## Text

The Visual Display of Quantitative Information

The Visual Display
of Quantitative Information,
by Edward Tufte.

Early in my graduate school career (back when I used to have time to read widely), a fascinating book was published titled The Visual Display of Quantitative Information. Its author Edward Tufte describes the book as a “celebration of data graphics.” In the introduction, he writes

Modern data graphics can do much more than simply substitute for small statistical tables. At their best, graphics are instruments for reasoning about quantitative information. Often the most effective way to describe, explore, and summarize a set of numbers—even a very large set—is to look at pictures of those numbers. Furthermore, of all methods for analyzing and communicating statistical information, well-designed graphics are usually the simplest and at the same time the most powerful.

A page from The Visual Display
of Quantitative Information,
by Edward Tufte.

Tufte suggests ways to improve data graphics. For instance, Chapter 4 concludes by summarizing these five principles: 1) Above all else show the data, 2) Maximize the data-ink ratio, 3) Erase non-data-ink, 4) Erase redundant data-ink, and 5) Revise and edit. Chapter 9 offers this recommendation: “Graphical elegance is often found in simplicity of design and complexity of data.” Perhaps Tufte’s poem at the end of Chapter 8 summarizes these ideas more succinctly:

For non-data-ink, less is more.
For data-ink, less is a bore.

Of course, words can’t convey the lessons of this book. You need to see the graphics appearing on every page to appreciate his points.

Many of the readers of the 4th edition of Intermediate Physics for Medicine and Biology will go on to become research scientists, engineers, or medical doctors, and will publish papers full of interesting data. That data will be presented more clearly, simply, and elegantly by following the principles and techniques outlined in The Visual Display of Quantitative Information and Tufte’s other books. 

Listen to Edward Tufte talk about the Art of Visualization.
https://www.youtube.com/watch?v=AdSZJzb-aX8 

The Bends

Physics with Illustrative Examples
from Medicine and Biology,
by Benedek and Villars.

## Given information
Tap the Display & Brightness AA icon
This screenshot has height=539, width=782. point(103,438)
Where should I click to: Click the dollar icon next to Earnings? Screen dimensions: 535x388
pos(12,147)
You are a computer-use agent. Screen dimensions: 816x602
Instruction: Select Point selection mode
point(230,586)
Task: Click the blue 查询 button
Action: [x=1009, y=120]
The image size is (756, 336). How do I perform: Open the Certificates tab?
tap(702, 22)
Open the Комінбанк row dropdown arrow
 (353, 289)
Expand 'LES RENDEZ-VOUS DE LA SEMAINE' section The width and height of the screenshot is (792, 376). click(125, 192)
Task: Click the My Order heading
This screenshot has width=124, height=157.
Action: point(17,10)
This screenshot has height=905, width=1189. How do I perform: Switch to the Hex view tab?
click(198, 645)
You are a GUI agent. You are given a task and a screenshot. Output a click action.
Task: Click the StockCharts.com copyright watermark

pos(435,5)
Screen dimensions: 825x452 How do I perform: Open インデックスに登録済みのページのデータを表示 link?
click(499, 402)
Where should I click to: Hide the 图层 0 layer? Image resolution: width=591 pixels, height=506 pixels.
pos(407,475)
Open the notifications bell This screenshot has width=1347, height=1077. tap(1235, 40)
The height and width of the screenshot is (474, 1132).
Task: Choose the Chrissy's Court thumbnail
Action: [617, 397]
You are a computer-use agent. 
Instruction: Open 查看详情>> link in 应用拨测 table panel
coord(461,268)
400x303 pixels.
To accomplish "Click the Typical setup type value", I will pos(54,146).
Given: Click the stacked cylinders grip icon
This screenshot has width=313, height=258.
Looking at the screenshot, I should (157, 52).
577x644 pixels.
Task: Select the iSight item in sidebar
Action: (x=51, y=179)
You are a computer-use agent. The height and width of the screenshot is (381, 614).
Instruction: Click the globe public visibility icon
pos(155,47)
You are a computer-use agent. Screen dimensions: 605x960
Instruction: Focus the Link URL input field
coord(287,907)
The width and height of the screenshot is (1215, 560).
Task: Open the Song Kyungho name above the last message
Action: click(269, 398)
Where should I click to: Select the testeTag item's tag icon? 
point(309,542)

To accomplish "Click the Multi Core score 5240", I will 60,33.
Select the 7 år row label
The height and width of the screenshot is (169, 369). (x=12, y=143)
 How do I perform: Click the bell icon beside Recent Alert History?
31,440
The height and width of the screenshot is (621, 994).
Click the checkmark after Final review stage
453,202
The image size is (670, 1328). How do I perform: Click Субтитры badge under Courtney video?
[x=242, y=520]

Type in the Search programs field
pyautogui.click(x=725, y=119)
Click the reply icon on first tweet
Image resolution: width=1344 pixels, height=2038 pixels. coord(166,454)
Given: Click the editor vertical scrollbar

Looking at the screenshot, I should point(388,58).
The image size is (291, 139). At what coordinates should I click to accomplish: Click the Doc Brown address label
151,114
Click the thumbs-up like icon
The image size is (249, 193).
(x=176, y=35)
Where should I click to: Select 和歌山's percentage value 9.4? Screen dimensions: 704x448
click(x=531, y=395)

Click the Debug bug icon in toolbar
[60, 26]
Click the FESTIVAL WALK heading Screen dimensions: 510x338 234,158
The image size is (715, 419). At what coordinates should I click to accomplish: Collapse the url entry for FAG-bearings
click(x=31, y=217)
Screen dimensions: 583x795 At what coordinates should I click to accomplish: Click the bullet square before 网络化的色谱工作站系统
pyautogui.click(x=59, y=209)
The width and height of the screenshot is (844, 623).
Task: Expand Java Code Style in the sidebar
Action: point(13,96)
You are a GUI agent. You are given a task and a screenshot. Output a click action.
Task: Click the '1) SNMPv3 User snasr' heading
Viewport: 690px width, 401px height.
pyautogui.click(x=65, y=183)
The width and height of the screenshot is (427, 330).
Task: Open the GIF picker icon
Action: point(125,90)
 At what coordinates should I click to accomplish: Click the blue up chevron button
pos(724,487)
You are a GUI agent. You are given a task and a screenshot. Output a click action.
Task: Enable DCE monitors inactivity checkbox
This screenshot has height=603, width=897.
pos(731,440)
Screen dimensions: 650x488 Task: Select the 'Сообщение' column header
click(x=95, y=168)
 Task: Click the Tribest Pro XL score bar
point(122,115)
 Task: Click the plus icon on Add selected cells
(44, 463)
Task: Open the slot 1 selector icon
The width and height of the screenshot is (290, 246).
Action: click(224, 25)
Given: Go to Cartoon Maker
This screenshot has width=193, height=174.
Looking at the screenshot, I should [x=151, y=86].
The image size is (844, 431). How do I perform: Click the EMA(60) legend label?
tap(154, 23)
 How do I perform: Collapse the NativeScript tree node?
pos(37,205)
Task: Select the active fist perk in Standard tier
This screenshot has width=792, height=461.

## What is expected
Can you copy the part of the post about Tufte's book between "For non-data-ink, less" and "appreciate his points.", inclusive, word for word?

## Your response
For non-data-ink, less is more.
For data-ink, less is a bore.

Of course, words can’t convey the lessons of this book. You need to see the graphics appearing on every page to appreciate his points.